Belgien gehört zu den etwas verkannten Nachbarn der Bundesrepublik im Westen, von denen man gemeinhin annimmt, dass Deutschland ein unproblematisches Verhältnis zu ihnen pflegt. Das spiegelt aber allenfalls ' und keinesfalls uneingeschränkt ' die Situation des letzten halben Jahrhunderts wider, nicht die Beziehungen der ersten Hälfte des 20. Jahrhunderts. Der 2. August 1914 hatte die nachbarschaftlichen Beziehungen auf traumatische Weise zerstört, als das Deutsche Reich unter Verletzung der garantierten Neutralität über Belgien hergefallen und es anschließend vier Jahre lang besetzt gehalten hatte. Im Mai 1940 sollte sich derselbe Vorgang dann noch einmal wiederholen.
Die 2008 an der Universität Jena angenommene Dissertation des heute in Lüttich wirkenden Christoph Brüll beleuchtet die schwierige Wiederannäherung des belgisch-deutschen Verhältnisses zwischen der Befreiung von der deutschen Okkupation 1944 bis zur Ratifizierung des deutsch-belgischen Ausgleichsvertrags Ende der 1950er Jahre. Er unterteilt diesen Zeitraum in zwei Abschnitte, deren erster die Zeit bis 1949 behandelt. Hier trat das durch die sogenannte Königsfrage innerlich zerrissene Belgien vergleichsweise aktiv gegenüber dem besiegten Deutschland auf. So wurde eine belgische Beteiligung an der Besatzung Deutschlands beschlossen, die dann tatsächlich bis 2005 andauern sollte. Die zweite große Frage dieser Jahre bezog sich auf Reparationen bzw. territoriale Kompensationen. Beides war schon nach dem Ersten Weltkrieg diskutiert worden und hatte zum Anschluss der deutschsprachigen Gebiete um Eupen und Malmedy an Belgien geführt. Belgische Annexionsforderungen erschienen jedoch nach der Etablierung der Bundesrepublik im Jahr 1949 und den Perspektivwandlungen des Kalten Krieges in einem anderen Licht. Damit beginnt die zweite Phase der Kriegsfolgenbewältigung im deutsch-belgischen Verhältnis, die von einer insgesamt erstaunlichen Konsolidierung geprägt war. Keine acht Jahre später wurde ein Ausgleichsvertrag unterzeichnet und waren Bundesrepublik und Belgien zu gemeinsamen Motoren des europäischen Einigungsprozesses geworden.

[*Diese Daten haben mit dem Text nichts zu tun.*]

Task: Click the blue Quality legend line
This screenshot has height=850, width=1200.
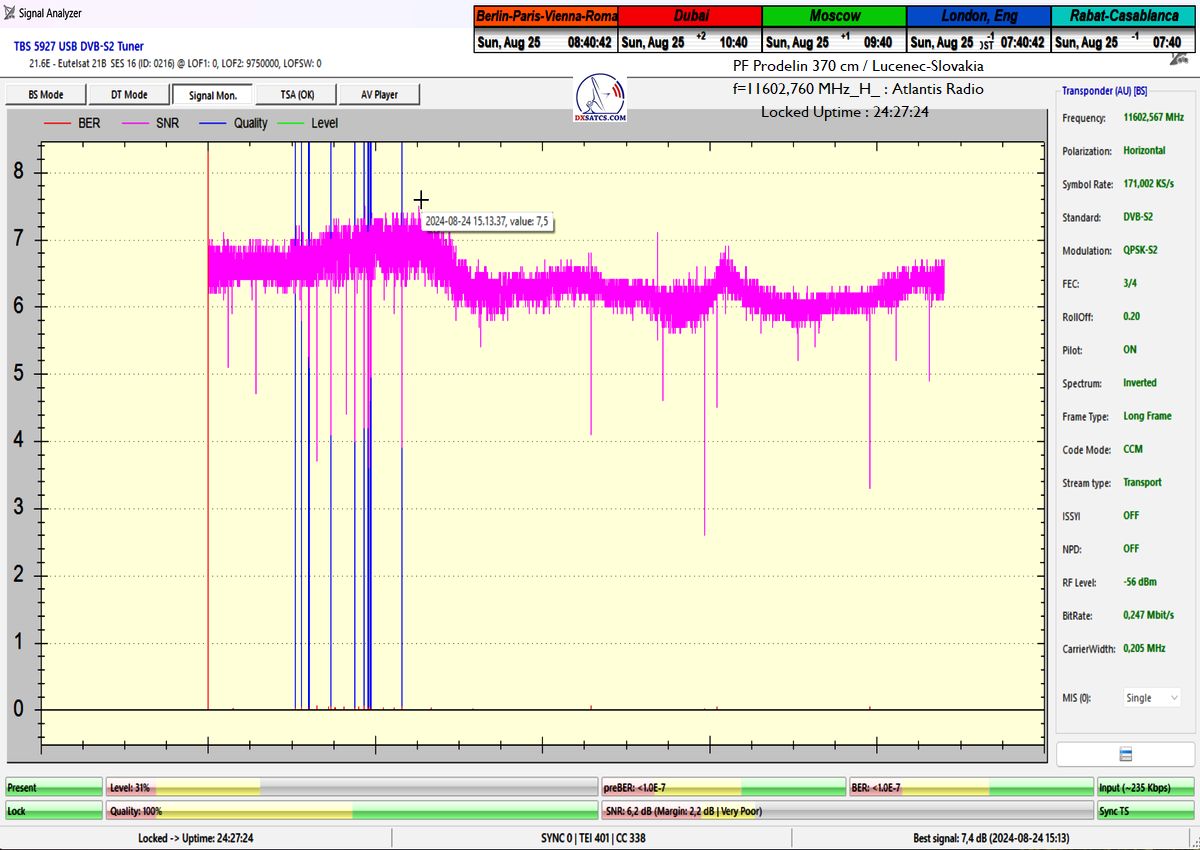Action: coord(212,123)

Dem Autor geht es in seiner sehr detaillierten Darstellung nicht nur um die diplomatischen Ebenen, sondern auch um die 'Empfindungen des Eifelbauern' (S. 12), also um die konkreten Auswirkungen der Verhandlungen für die Grenzbevölkerung. Brülls Buch hat dabei den Charakter eines Grundlagenwerks. Es verarbeitet nahezu sämtliche verfügbaren Quellen (auch Zeitzeugengespräche) zu einer intensiven Studie über eine gebeutelte, gleichwohl meist im Windschatten der Weltpolitik stehende Grenzregion bzw. Beziehungsgeschichte. Mehr über sie und ihre historischen Belastungen zu wissen, sollte zu den Imperativen des zusammenwachsenden Europas gehören, gerade weil sie ein in manchem vorbildliches Beispiel dafür ist, wie das konfrontative Zeitalter des Nationalismus auf Makro- wie Mikroebenen hat überwunden werden können. Brüll lässt freilich keinen Zweifel daran, dass all diese Prozesse über gewundene Wege verliefen, sehr langwierig waren und längst nicht als vollständig gelöst angesehen werden können.